A few paragraphs later, a little girl has a leaf in her hand, from a flowerpot, & asks an old lady, “What’s it called?”

“Tis called mind-your-own-business, an’ I think I’d better give a slip of it to your mother to plant in a pot for you,” the old lady replies.

This is not, to my mind, the best pedagogical procedure. It is true that children will ask nuisance questions, questions to which they know the answers, to which they don’t want to know the answers, questions only begging for attention like an ostrich tapping on the window pane. But in the main, I have found from children — my own & other people’s — that there are benefits to be had, on both sides, when a grown-up truly listens to a child’s question.

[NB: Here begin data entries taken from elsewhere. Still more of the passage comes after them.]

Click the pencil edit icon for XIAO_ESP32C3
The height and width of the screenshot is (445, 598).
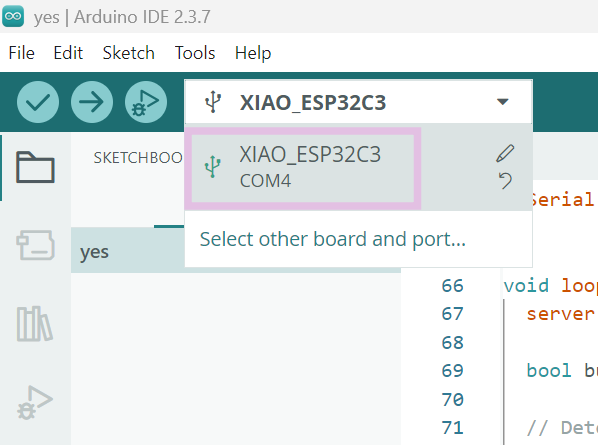coord(505,153)
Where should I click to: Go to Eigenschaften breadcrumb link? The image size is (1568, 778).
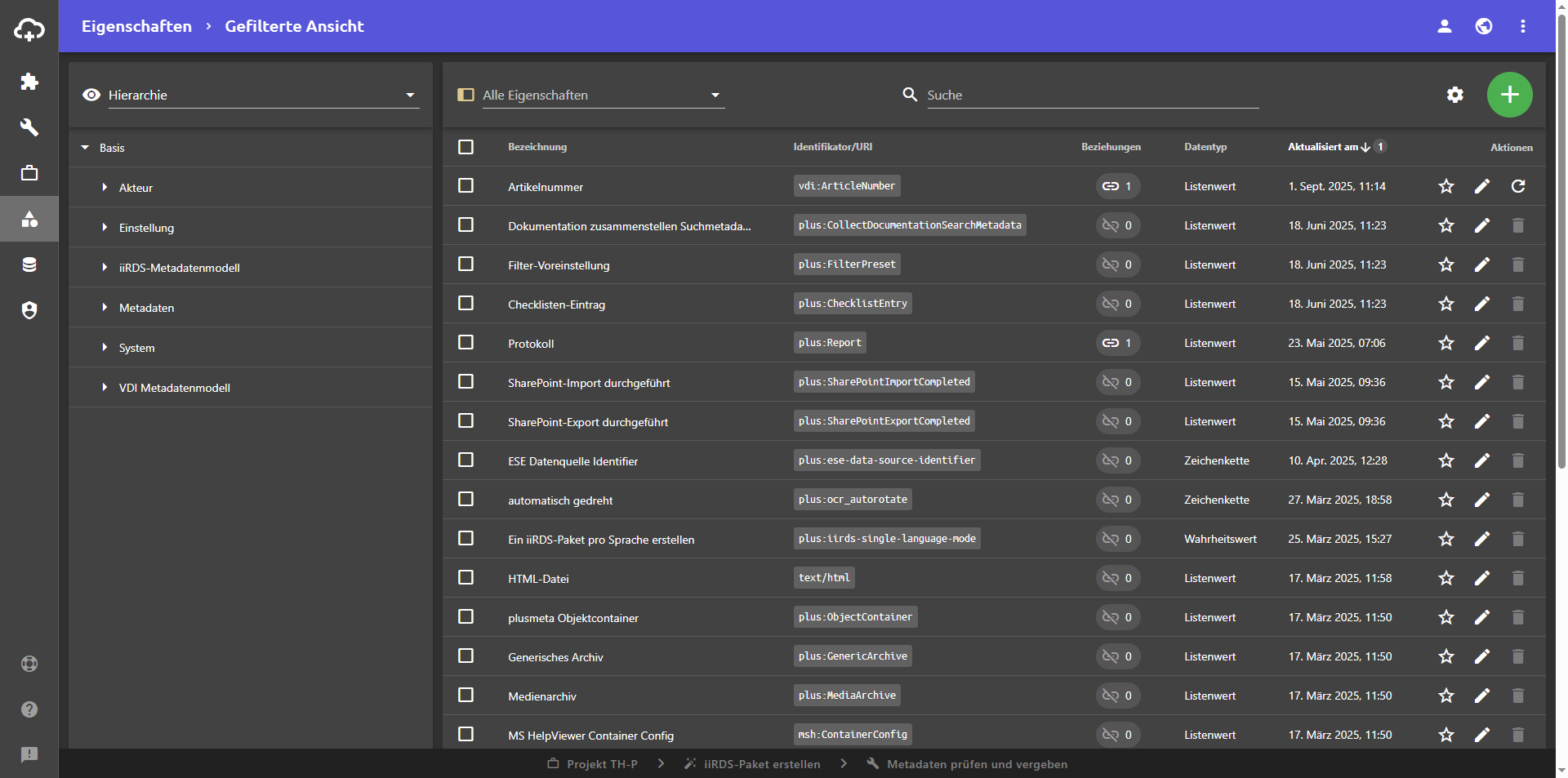click(x=136, y=26)
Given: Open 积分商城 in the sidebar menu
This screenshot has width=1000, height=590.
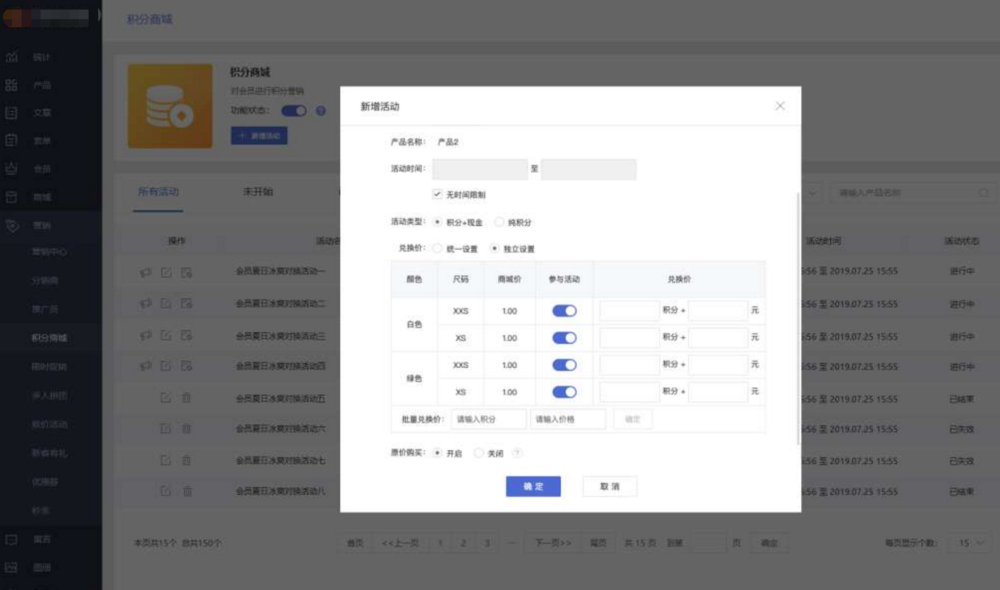Looking at the screenshot, I should (49, 339).

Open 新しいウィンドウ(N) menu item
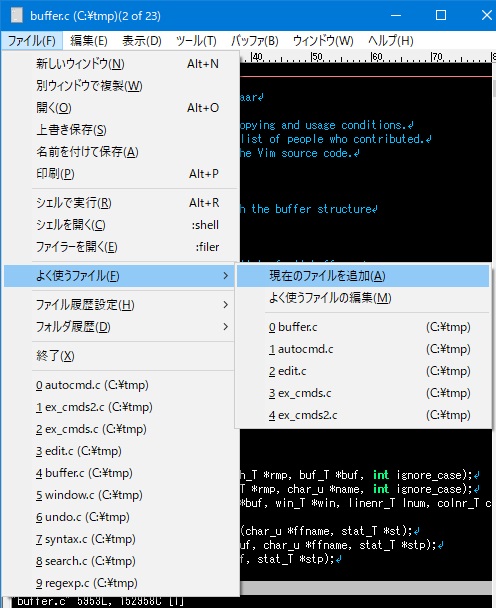[x=120, y=64]
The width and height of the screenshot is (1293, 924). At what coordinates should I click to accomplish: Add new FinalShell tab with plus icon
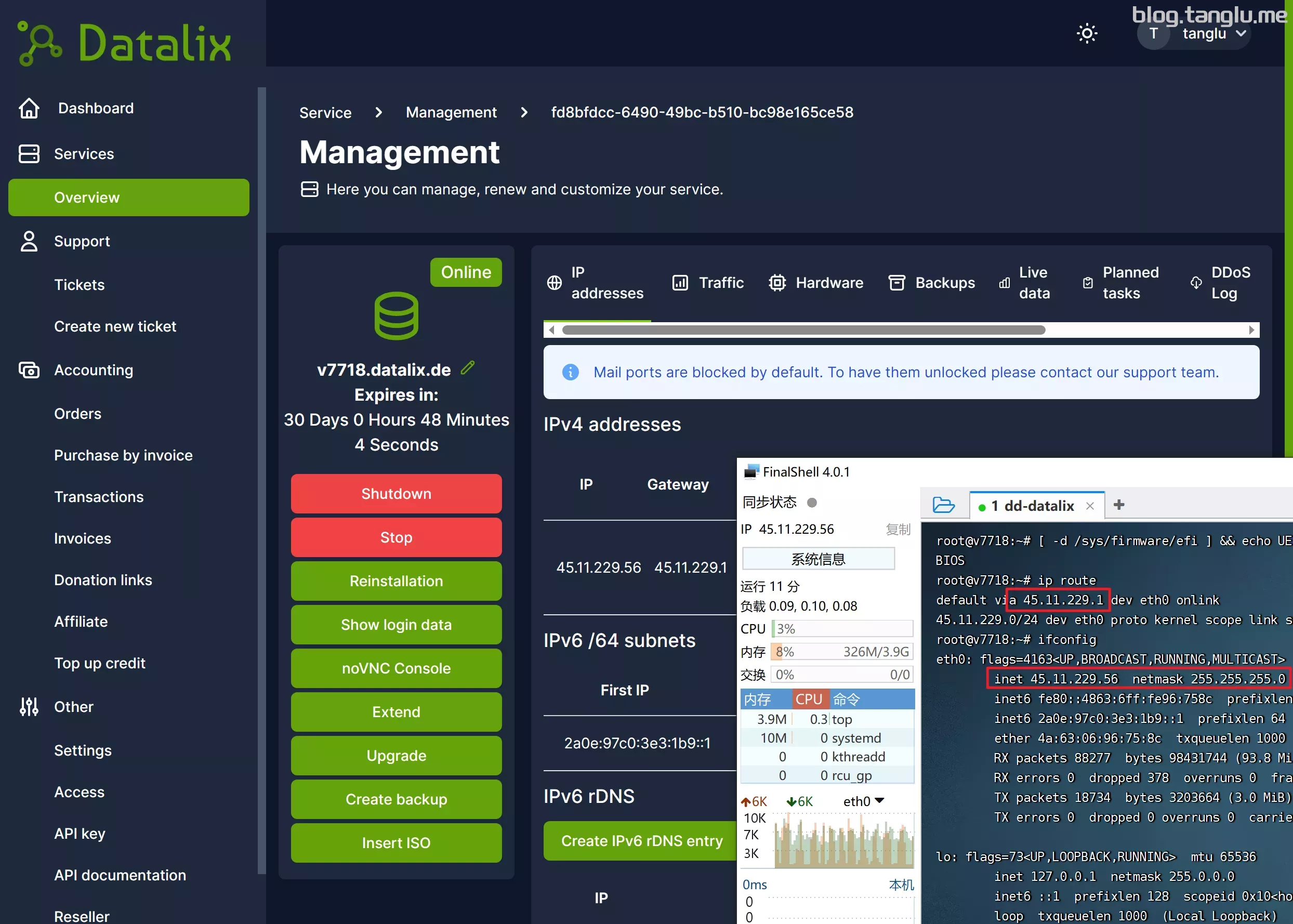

I say, on both sides, because children teach as well as learn; not only through the questions we cannot answer, but from having seen things we haven’t seen. They start from being smaller & shorter, & that alone gives them another angle. Their minds are necessarily freer from preconceptions. But sometimes it goes quite beyond that. The smallest children seem sometimes aware of presences invisible to us, whose world-weary eyes are practised at deletion. And in their cruelty & their empathy, their dramas & their superstitions, their delight in rhythm & rhyme, they open & close many secret doors:

          Ladybird, ladybird, fly away home,
          Your house is on fire, your children are gone,
          Except the little one under a stone,
          Ladybird, ladybird, fly away home.

There is something childlike in the innocence of the saintly & wise, though of course there is, too, something adult in them to our own childishness. In each consultation of the Summa Theologica, I am the more struck by both operating together — yoked, as it were, & in tandem — in the mind of Thomas Aquinas. He is, to a shocking degree, capable of posing the naïve question, from the one side; & from the other, capable of listening to it, with an unearthly calm. Again & again I am astounded by the richness & depth in replies which catch not only the subtlety I have missed in a question, but also the obvious I have missed. Yet this is the man who stopped writing some months before the end of his life, though still well, confiding to an old companion that after a vision he had received, everything he’d written seemed to him as straw.

Without vision, yet working from cumbersome analogy, it seems to me the theological questions disputed most rancorously, by myself & even by members of the Commentariat, are like the questions asked by children. That, perhaps all theological questions are like this — necessary as they may be to answer, or to decide, given the often horrific consequences of getting them wrong. For so often they have life-&-death implications. Yet some adult — some imagined person who has put the childhood of human life behind him, & gone on to his reward — might smile at the questions. For no, the sea is not larger than the Cottisloe Pond; nor Heaven farther than Banbury; & yes, you could reach it in a donkey-cart; & see by Whom the buttercups were planted.

In an old Scots version of the Lord’s Prayer, expanded or exploded as if to parse each phrase, & meant to be sung, “we children” are invoked in a wonderful way:

          Our father God celestial
          Now ar we come to pray to thee.